Breweries that submitted entries were asked about warehouse space, main and other varieties of rice used to make the sake, the percentage of the main rice variety, what prefecture produced the rice, polishing ratio, quantity of rice used in one batch, starter method, addition of alcohol, components of the sake submitted (alcohol, sake meter value/SMV, acidity, amino acidity), yeast variety, yeast varieties if starters were mixed, how many days the moromi fermented, maximum temperature of the moromi, maximum Baume of the moromi, kasu-buai (percentage of solids remaining after pressing), and pasteurisation.

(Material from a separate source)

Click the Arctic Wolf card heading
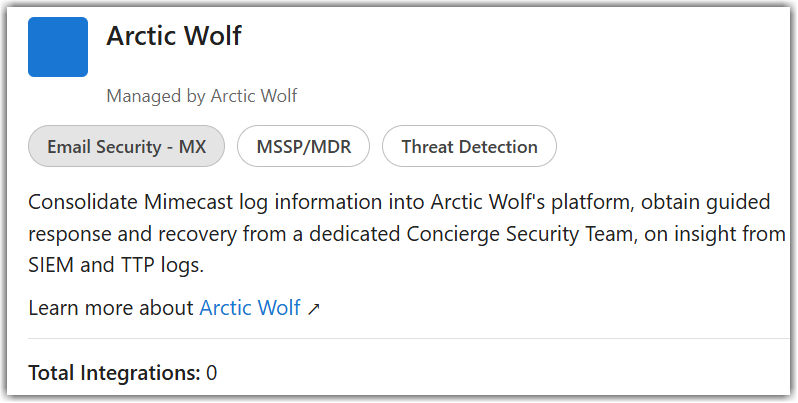 tap(174, 36)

The researchers then analysed aroma components (ethyl acetate, isoamyl alcohol, isoamyl acetate, and ethyl caproate), glucose, TCA and TBA, and potential for generating DMTS as an indicator of hine-yasusa (老ねやすさ), susceptibility to the hine fault).

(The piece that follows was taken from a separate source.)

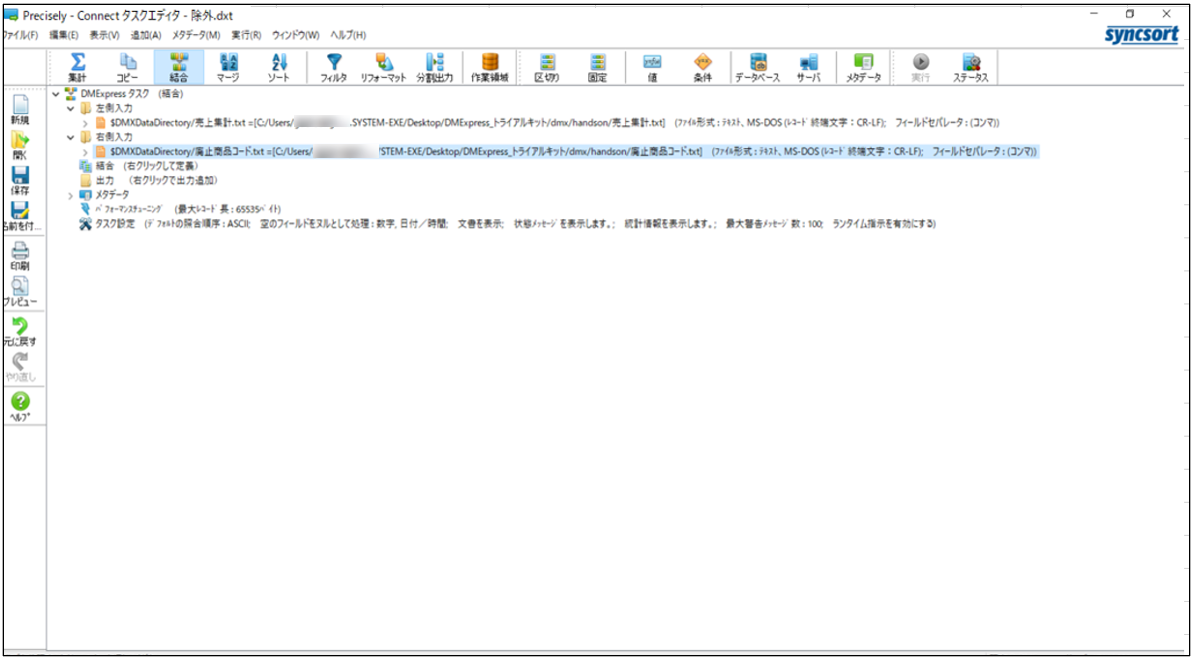
Task: Click the データベース (database) toolbar icon
Action: [x=758, y=67]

In the preliminary round, judges were asked to score:
- Aroma
- Quality (superb – neutral – flawed)
- Intensity (intense – neutral – lacking)
- Ginjo aroma/rich aroma (fruity (banana)/isoamyl acetate – fruity (apple)/ethyl caproate – ethyl acetate – higher alcohols)
- Wood/spice aromas (acetaldehyde – isovaleraldehyde – 4VG)
- Koji, sweetness and burnt notes (koji – sweet aroma/caramel-like – burnt aroma)
- Oxidation, deterioration and sulfur (hine-ka, namahine-ka, smell of yeast or kasu – sulfur)
- Transferred smells (rubber – mold – earth – paper/dust)
- Fatty and acidic smells (diacetyl – fatty acids – acidic smell)
- Other (free entry)
- Flavour
- Quality (superb – neutral – flawed)
- Intensity (intense – neutral – lacking)
- Depth (deep – neutral – light)
- Aftertaste/pleasantness (short/clean – neutral – heavy)
- Stimulation/texture (rounded/smooth – rough)
- Characteristics (sweetness – acidity – umami – bitterness – astringency)
- Other (free entry)
- Overall evaluation (superb – good – neutral – somewhat flawed – flawed)
The final round scoring simply asks for an overall evaluation of 1, 2 or 3, or else “not suitable for a prize”, in which case the judge has to say why.
The reports on what yeast was used was also interesting – 279 entries used Kyokai #1801, followed by a mixture of yeasts at 137, and Meiri yeast at 114. Nothing else was over 100, with 91 other/unknown.